Friday, May 11, 2012

How do Babies learn a language?


Experts say...

      Babies are smarter than you think! They can add before they can count. They can understand a hundred words before they can speak. And at three months, their powers of memory are far greater than we ever imagined.
 (Babies are smarter than you think - LIFE Magazine)


     The power to learn a language is so great in the young child... they can learn as many spoken languages as you can allow them to hear regularly!
(Dr. Susan Curtiss, Professor of Linguistics, UCLA)

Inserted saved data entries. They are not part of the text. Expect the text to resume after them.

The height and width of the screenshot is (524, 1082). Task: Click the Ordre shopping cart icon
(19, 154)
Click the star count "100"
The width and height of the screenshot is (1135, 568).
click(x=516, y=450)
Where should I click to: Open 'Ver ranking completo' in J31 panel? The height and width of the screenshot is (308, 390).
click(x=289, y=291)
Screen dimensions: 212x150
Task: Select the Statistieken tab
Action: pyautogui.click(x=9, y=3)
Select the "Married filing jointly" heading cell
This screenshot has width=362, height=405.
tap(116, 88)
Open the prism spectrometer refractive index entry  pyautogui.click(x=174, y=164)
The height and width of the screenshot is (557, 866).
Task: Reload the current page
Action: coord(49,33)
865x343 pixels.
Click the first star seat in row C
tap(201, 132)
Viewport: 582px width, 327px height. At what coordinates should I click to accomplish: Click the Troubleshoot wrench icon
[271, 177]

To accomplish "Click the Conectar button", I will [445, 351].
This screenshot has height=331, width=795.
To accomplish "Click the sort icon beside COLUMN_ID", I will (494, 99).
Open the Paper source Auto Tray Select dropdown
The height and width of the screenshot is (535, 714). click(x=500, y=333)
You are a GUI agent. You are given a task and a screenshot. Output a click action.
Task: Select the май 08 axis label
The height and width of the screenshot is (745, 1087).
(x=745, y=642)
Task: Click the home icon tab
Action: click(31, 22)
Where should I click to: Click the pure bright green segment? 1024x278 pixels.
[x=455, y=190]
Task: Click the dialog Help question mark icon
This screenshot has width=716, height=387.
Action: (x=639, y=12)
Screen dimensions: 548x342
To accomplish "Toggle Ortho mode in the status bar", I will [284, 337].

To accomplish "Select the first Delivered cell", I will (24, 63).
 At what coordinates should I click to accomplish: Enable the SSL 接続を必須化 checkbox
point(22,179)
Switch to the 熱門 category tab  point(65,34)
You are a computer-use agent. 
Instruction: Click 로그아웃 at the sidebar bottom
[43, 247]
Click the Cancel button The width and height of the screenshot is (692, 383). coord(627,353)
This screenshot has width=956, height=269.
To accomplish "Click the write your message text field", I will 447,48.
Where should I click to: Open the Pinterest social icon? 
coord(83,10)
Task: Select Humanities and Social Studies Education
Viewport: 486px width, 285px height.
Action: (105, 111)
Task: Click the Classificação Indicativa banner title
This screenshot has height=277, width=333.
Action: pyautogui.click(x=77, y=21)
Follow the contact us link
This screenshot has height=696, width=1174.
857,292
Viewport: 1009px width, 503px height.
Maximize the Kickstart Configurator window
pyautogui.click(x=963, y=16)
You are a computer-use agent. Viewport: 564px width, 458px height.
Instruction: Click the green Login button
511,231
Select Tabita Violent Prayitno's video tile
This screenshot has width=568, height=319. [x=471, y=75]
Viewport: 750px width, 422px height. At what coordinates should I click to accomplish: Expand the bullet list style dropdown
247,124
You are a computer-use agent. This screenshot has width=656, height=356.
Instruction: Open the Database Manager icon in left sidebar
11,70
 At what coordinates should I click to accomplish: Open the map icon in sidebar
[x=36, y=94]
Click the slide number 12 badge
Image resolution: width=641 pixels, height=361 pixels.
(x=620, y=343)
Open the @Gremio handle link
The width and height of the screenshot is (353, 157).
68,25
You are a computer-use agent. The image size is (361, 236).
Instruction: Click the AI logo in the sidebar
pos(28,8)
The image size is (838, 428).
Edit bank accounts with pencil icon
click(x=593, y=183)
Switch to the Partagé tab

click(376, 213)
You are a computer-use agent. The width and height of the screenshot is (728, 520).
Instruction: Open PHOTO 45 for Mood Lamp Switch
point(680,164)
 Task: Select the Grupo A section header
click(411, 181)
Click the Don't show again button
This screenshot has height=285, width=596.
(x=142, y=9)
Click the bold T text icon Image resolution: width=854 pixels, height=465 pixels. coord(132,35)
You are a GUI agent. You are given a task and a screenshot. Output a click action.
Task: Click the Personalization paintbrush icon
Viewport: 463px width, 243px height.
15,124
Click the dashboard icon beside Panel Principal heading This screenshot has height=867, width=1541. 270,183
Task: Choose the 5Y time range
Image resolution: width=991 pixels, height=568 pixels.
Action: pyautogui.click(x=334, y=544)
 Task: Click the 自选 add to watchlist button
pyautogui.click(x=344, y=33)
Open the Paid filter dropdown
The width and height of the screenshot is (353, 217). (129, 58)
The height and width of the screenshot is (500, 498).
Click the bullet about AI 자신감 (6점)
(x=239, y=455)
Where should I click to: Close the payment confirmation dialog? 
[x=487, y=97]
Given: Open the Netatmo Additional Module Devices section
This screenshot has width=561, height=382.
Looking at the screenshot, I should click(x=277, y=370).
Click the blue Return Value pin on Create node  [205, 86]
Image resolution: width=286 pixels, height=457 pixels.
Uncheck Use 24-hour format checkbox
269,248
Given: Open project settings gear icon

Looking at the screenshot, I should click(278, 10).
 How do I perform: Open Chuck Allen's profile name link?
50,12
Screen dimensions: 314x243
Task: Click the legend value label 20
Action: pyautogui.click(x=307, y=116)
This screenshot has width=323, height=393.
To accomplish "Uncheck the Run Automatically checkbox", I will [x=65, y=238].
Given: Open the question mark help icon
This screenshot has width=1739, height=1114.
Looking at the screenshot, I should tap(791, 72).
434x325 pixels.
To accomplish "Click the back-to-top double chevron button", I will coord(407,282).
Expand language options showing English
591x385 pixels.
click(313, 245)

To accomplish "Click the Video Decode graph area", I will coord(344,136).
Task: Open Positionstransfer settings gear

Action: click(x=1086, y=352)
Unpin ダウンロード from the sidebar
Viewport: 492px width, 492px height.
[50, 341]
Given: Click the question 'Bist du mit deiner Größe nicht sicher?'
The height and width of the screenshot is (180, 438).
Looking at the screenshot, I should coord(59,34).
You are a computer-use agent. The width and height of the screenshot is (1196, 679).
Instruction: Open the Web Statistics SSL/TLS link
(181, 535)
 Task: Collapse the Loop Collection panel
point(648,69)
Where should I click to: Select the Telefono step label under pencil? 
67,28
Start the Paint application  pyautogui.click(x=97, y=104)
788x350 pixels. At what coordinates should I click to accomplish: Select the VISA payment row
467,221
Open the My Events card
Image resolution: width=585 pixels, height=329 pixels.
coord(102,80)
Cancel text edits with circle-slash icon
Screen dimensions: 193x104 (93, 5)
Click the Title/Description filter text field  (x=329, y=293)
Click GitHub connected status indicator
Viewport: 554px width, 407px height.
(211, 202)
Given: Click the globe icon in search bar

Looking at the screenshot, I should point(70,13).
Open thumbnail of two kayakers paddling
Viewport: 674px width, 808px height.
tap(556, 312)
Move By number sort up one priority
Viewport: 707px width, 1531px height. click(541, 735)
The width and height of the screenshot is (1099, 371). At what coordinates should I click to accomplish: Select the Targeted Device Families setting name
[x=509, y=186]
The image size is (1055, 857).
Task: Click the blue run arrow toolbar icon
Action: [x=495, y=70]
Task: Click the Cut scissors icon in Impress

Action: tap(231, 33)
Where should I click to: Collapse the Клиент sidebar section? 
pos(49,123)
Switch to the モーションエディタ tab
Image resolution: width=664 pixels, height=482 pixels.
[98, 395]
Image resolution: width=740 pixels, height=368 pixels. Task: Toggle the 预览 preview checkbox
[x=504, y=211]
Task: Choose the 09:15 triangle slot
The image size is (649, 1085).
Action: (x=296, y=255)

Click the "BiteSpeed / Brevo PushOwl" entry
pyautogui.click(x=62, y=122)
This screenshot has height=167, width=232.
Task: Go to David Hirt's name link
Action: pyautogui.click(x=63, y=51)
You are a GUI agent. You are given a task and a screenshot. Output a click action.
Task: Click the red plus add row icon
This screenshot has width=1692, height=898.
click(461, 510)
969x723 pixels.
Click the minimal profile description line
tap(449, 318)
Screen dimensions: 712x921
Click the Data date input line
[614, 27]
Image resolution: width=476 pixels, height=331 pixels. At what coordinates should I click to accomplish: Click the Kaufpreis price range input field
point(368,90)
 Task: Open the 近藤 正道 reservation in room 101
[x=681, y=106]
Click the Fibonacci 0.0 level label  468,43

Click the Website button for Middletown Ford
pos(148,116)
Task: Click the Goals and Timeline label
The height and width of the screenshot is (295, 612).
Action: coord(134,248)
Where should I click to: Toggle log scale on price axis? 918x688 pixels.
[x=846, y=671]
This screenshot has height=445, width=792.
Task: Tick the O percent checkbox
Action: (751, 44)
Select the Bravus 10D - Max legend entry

      I think how babies learn language is common sense. All babies are born with an extraordinary ability to learn languages, pattern of sounds and associate them to the meaning attributed to them by their parents. As anyone who's heard a foreign language knows, the spaces between words are only obvious once you know the language. We do not "speak----like----this," but rather with a fluid stream of words. It seems to be a chicken-and-egg problem. You can't learn the language until you know the words. But you can't distinguish the words until you know the language.
     Distinguishing words is a necessary step to interpreting them, but it's not sufficient. As anybody who's learned a second language knows, words can be ambiguous. Clauses seem to play a crucial role from the start. Babies distinguish clauses by learning the melody of a language -- the rhythm of sounds and pauses, the varying pitch in the voice, the different pattern of loudness and softness. Only after an infant learns the basics of identifying words and learning clauses do words start to acquire meanings -- definitions. When the child begins talking at two words at a time, this is the first evidence that they understand something about grammar and language.
      Although English is extremely complicated -- at least for computers -- learning languages comes as naturally to infants "as barking to a dog".  This means most kids get enough stimulation to learn speech without any effort by the parents. Forget about advanced speaking classes for your two-year-old: "For the first three years, you can't go wrong, unless you lock them in a dark closet". Even the children of strong silent types learn to talk just fine.
     The only way to encourage development in babies is to spend time with them, talking to them and giving them time to respond too, even if it is through gestures or babbling. This method is known as ‘joint attention’ and no TV programs or videos can substitute it. It has been seen that children learn earlier with live speakers rather than recordings. Even, if parents are working, the time they spend with the babies in fun, warm and loving interaction in the evening is enough for the children to pick up words and language. If your child spends most of his or her time in a daycare, make sure that they have low caregiver-to-child ratio and that caregivers spend time talking and reading to children.